AI各社が中古の紙の本をパレット単位で買い集めている。背表紙を切り落として高速スキャンし、原本は処分。ネットの文章にAI製が混ざりすぎたため、"2022年より前に刷られた本"が汚染されていないデータとして狙われている。
ひかり:これ見てっ! ある会社の宣伝文句なんだけどね——「世界最高のAI用の学習データは、棚の上に置いてある」。……棚? 棚の上って、何が置いてあるのー?
ことね:本よ。紙の本。宣伝しているのはISBNdbっていう、"世界最大の本のデータベース"を名乗る会社ね。もともとは図書館や書店向けのサービスだったのに、いまはAI企業向けに中古の本をまとめて調達する仕事をしているの。注文は1000冊から、多いと100万冊単位。
みずき:…紙? ネットに文章なんて、いくらでも落ちてるでしょ。わざわざ古本を箱買いする意味は。
ことね:そのネットが、もう汚れてしまったのよ。いまウェブに転がっている文章には、AIが書いたものが大量に混ざっている。AIが吐いたものをAIに食べさせると、代を重ねるごとに少しずつ質が落ちていくの——「モデル崩壊」って呼ばれる現象ね。だから狙われるのが、2022年より前に印刷された本。大規模言語モデルが広まる前の紙だから、AI製の文章が物理的に混ざりようがないの。
みずき:…で、買った本はどうなるの。棚に並べて、1ページずつめくって撮ってくれるわけ?
ことね:そこがいちばん引っかかるところ。速さと安さが優先で、背表紙を切り落とすの。バラけたページを高速スキャナに通して、読み終わった原本はそのまま処分。裁判ではこのやり方——買った本をスキャンして原本を捨てる——は「明らかに変形的な利用」で、フェアユースにあたると認められているのよ。ほら、この前ここで話したAnthropicの15億ドルの和解、あれは"海賊版を落として集めた"のが問題だった。ちゃんと買っていれば、切っても法律上は咎められない。
ひかり:えっ、買えば切っていいのっ!? でも絶版の本とか、外国語の珍しい本まで混ざってたら……誰かがまだ読みたかったかもしれないよっ!

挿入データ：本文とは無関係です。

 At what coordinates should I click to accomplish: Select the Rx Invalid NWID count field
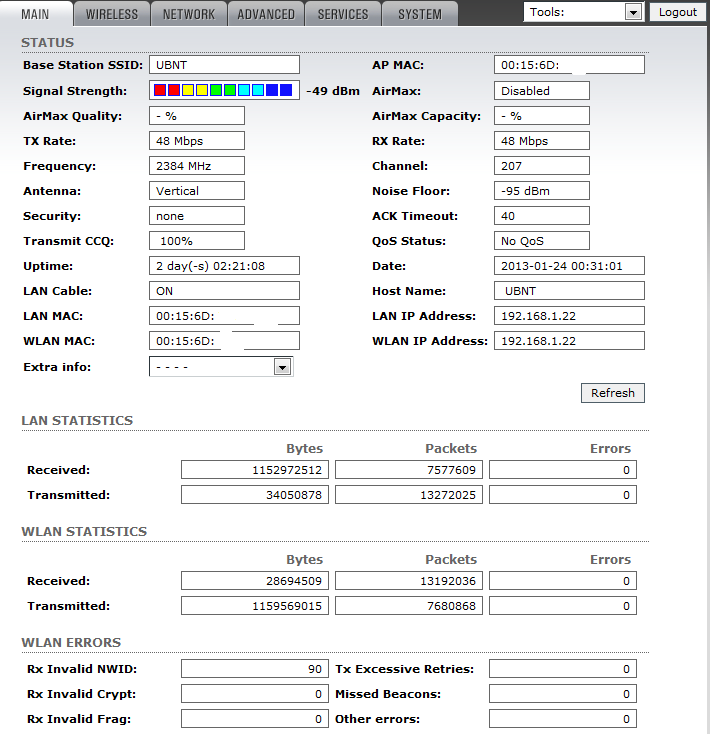coord(255,669)
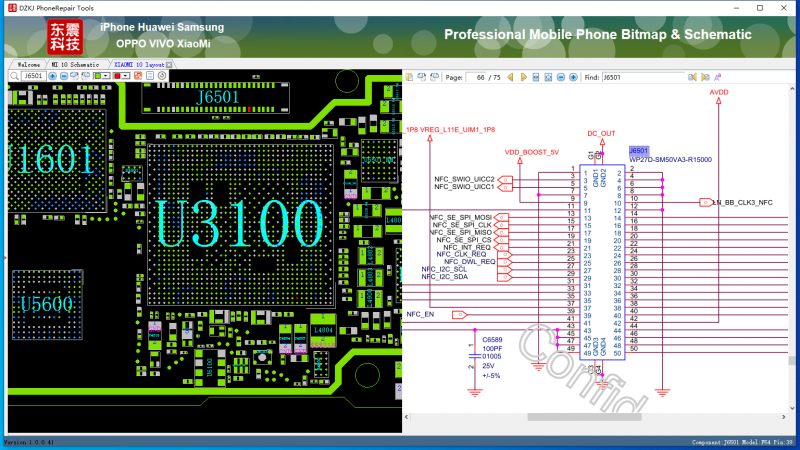Switch to MI 10 Schematic tab

(x=76, y=64)
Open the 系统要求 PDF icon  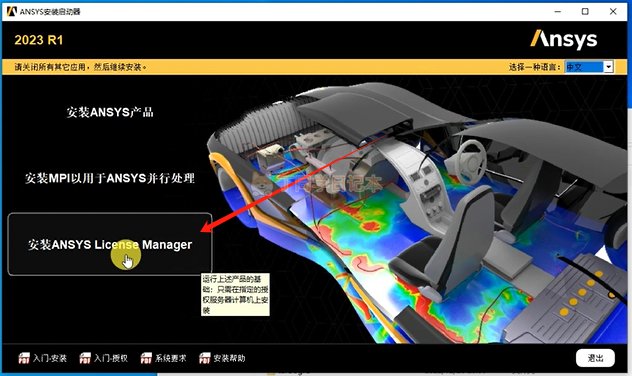point(146,358)
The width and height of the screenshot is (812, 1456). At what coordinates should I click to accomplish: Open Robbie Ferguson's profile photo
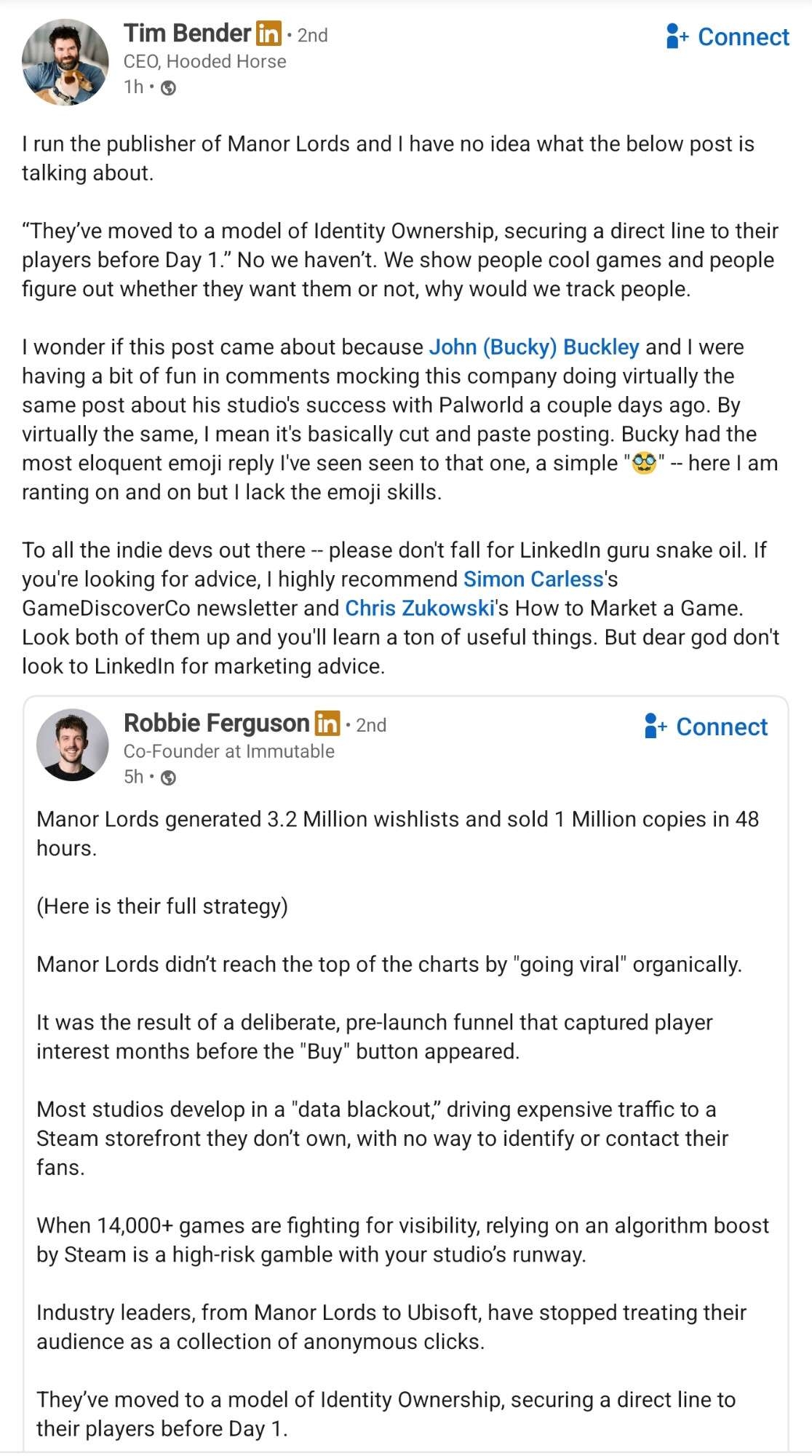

みずき:…それを確かめる方法もない。仲介の会社、契約ごとに秘密保持を結んで、買い手の名前は絶対に出さない方針だし。しかも自分たちで言ってるんだよね——「見え方の問題は本当にある。"AI企業が200万冊を破棄"は、同情を集める見出しじゃない」って。分かっててやってる、いちばん強いやつ。
ことね:救いもあるのよ。ハーバード大の図書館が、著作権の切れた本を約100万冊、254の言語ぶんデジタル化して公開しているの。こっちなら1冊も切らずに済む。アメリカ最大の書籍卸のIngramも、出版社に注意を呼びかけて、AI学習向けには売らない選択肢を用意したそうよ。
ひなた:ふぁ〜……給食のパンは、わたしが食べたらなくなるのです。でも図書室の本は、わたしが読み終わっても、次の人がまた読めるのです。……そこが、ずいぶんちがうところなのですよ。
まとめ:読ませてもらった本は、もう棚に戻ってこない。AIが賢くなるぶんだけ、世界の本棚が軽くなっていく。